(Extracted data entries)
*****
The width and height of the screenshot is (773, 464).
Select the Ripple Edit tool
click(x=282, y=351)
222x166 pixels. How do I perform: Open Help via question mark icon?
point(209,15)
*****
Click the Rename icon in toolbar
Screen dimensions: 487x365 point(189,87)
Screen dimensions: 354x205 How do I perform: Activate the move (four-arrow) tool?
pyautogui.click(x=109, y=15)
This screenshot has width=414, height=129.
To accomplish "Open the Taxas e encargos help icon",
*****
__EXERCISE__.
An exact copy of the lines above, from the one containing "This screenshot has width=414, height=129." through the one containing "the Taxas e", is the whole of the answer.

__ANSWER BELOW__.
This screenshot has width=414, height=129.
To accomplish "Open the Taxas e encargos help icon",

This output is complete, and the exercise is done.